- _TEXTO DO EXERCÍCIO_
----

Em um país onde os apartamentos foram se apequenando para dar conta de alojar uma crescente população, ainda que em exíguos metros quadrados, chama a atenção no Japão um cenário que, em outros tempos, soaria distópico: há por todo o arquipélago casas inteiramente vazias — as chamadas akiyas —, um conjunto de imóveis que já cruzou a fronteira dos 8 milhões e que, em uma década, deve responder por 30% das moradias japonesas. Eis um retrato da aguda crise demográfica por que passa a terceira nação mais rica do planeta, atrás dos Estados Unidos e da China. Em geral, os espaços estão ociosos porque seus proprietários morreram e não há gente em número suficiente para ocupá-los, reflexo de uma população que envelhece em ritmo mais acelerado do que em qualquer outra parte do globo e crava uma das mais reduzidas taxas mundiais de natalidade — 1,3 filho por casal, quando o índice para manter o contingente estável é 2,1. “A maioria dos países desenvolvidos está envelhecendo, mas nenhum tão rapidamente quanto o Japão, o que exige estratégias para frear os danos à economia”, alerta a demógrafa Miho Fujinami, da Universidade Chiba Keizai.
E é aí que as akiyas entram em cena. O governo mapeou todo o território onde elas estão localizadas e agora incentiva as corretoras a vendê-las a cifras baixas, impensáveis para os antigos padrões japoneses — no interior, uma casinha pode sair por 25 000 dólares, enquanto nos subúrbios de Tóquio partem de 50 000, 60 000 dólares. A ideia é povoá-las de estrangeiros, iniciativa que marca uma profunda transformação em um país que, como outros asiáticos, manteve as portas fechadas o máximo que pode. Essa arraigada mentalidade, fruto de um lugar que é afastado geograficamente e tradicionalmente voltado para sua própria cultura, vem mudando por força das circunstâncias. “Eles estão começando a entender quão vital é contar com estrangeiros nos tempos atuais”, diz o professor de estudos asiáticos Jeff Kingston, da Universidade Temple.

----

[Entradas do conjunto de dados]
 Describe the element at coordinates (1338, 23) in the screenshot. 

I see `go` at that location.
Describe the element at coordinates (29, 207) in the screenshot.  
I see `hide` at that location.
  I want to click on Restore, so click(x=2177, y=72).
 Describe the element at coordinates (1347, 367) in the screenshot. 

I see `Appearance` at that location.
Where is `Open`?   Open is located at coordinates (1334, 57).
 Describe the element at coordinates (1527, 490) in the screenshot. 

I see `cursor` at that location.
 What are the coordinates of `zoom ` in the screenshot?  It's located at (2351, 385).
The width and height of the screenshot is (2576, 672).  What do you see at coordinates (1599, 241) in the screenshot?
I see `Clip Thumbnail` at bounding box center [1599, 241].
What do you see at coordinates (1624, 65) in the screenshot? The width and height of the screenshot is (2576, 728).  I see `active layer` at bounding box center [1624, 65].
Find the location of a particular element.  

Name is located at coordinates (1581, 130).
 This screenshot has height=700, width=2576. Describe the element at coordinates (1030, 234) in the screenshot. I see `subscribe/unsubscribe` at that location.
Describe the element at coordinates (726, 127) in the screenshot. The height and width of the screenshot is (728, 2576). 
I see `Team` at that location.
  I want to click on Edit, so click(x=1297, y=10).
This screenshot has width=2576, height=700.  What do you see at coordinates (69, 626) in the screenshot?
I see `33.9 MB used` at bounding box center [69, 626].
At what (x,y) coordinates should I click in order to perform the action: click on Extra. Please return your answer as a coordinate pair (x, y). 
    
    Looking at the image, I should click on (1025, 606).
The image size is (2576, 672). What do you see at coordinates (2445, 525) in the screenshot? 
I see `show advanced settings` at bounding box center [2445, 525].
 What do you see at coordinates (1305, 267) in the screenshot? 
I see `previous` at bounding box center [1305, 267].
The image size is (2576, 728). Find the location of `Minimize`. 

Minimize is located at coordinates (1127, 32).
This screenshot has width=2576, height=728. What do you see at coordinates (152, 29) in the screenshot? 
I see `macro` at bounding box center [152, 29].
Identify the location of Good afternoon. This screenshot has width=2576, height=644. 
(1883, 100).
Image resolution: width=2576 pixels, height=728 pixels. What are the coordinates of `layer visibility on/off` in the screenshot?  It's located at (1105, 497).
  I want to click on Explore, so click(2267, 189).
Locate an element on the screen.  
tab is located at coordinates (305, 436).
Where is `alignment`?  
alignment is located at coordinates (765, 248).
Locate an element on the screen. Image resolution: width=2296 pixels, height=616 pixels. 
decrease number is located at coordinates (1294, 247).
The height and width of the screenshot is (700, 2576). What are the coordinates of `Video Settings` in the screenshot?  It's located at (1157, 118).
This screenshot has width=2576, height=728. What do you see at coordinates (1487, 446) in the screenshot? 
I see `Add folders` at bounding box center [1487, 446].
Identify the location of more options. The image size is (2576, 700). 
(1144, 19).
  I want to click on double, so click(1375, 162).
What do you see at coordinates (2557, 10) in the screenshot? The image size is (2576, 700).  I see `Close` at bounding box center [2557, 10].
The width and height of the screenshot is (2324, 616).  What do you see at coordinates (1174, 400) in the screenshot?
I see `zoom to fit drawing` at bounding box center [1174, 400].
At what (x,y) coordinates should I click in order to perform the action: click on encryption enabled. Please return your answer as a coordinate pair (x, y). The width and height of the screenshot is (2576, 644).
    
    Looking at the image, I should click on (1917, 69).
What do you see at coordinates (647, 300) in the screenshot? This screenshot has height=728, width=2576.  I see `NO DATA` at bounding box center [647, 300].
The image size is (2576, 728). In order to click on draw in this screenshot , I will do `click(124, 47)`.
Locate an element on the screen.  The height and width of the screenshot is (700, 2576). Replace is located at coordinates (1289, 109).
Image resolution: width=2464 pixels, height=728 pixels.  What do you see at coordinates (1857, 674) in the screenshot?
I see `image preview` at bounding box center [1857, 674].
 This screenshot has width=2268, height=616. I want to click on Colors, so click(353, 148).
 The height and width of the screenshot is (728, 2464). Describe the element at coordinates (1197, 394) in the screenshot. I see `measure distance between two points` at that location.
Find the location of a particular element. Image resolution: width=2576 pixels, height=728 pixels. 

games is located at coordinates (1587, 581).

----

- _TAREFA A_
Reescreva o trecho do texto sobre as casas vazias no Japão que começa com "E é aí que as" e termina com "da Universidade Temple.", trocando "estrangeiros" por "imigrantes".
- _TAREFA B_
Segundo o texto sobre as casas vazias no Japão, qual é a taxa de natalidade japonesa?
- _TAREFA C_
Retome o texto sobre as casas vazias no Japão e escreva a continuação a partir da última frase apresentada.
O material não é necessário para realizar o que se pede.

- _RESPOSTA ESCRITA A_
E é aí que as akiyas entram em cena. O governo mapeou todo o território onde elas estão localizadas e agora incentiva as corretoras a vendê-las a cifras baixas, impensáveis para os antigos padrões japoneses — no interior, uma casinha pode sair por 25 000 dólares, enquanto nos subúrbios de Tóquio partem de 50 000, 60 000 dólares. A ideia é povoá-las de imigrantes, iniciativa que marca uma profunda transformação em um país que, como outros asiáticos, manteve as portas fechadas o máximo que pode. Essa arraigada mentalidade, fruto de um lugar que é afastado geograficamente e tradicionalmente voltado para sua própria cultura, vem mudando por força das circunstâncias. “Eles estão começando a entender quão vital é contar com imigrantes nos tempos atuais”, diz o professor de estudos asiáticos Jeff Kingston, da Universidade Temple.

- _RESPOSTA ESCRITA B_
1,3 filho por casal.

- _RESPOSTA ESCRITA C_
Na lista de duas dezenas de países que verão sua população despencar à metade até 2100, o Japão, que registrou declínio de habitantes pelo 12º ano consecutivo, já enfrenta hoje as dores do escasseamento de braços. Nos anos 1990, com uma economia calcada na importação de matérias-primas e na exportação de produtos de alta tecnologia a bons preços, os japoneses foram alçados ao segundo lugar no ranking dos mais ricos, mas perderam o posto para os chineses e, ainda hoje baqueados pela pandemia e enredados no gargalo demográfico, podem cair para a oitava posição até 2050, de acordo com um recente relatório da consultoria PWC. Atualmente, de cada dez habitantes, apenas três seguem no mercado, enquanto os outros sete são crianças ou aposentados — um desequilíbrio que não se resolve apenas tentando elevar a produtividade e estendendo a permanência das pessoas em seus empregos.
Foi o próprio governo que emitiu o sinal amarelo no início do ano. “Estamos à beira de não conseguir manter as funções sociais”, falou aos congressistas o primeiro-ministro, Fumio Kishida. Em 2019, uma nova lei mirava atrair centenas de milhares de estrangeiros, majoritariamente qualificados, para desemperrar a economia, mas aí veio a pandemia, e as fronteiras ficaram trancadas. O programa foi retomado e é imprescindível. Segundo a Agência de Cooperação Internacional do Japão (Jica), mais de 6 milhões de estrangeiros serão necessários para preencher o cada vez maior vazio populacional. “Do contrário, seremos uma vila deserta rumo à queda”, enfatiza o economista Shinichi Kitaoka, presidente da agência. Quem aí está disposto a comprar uma akiya?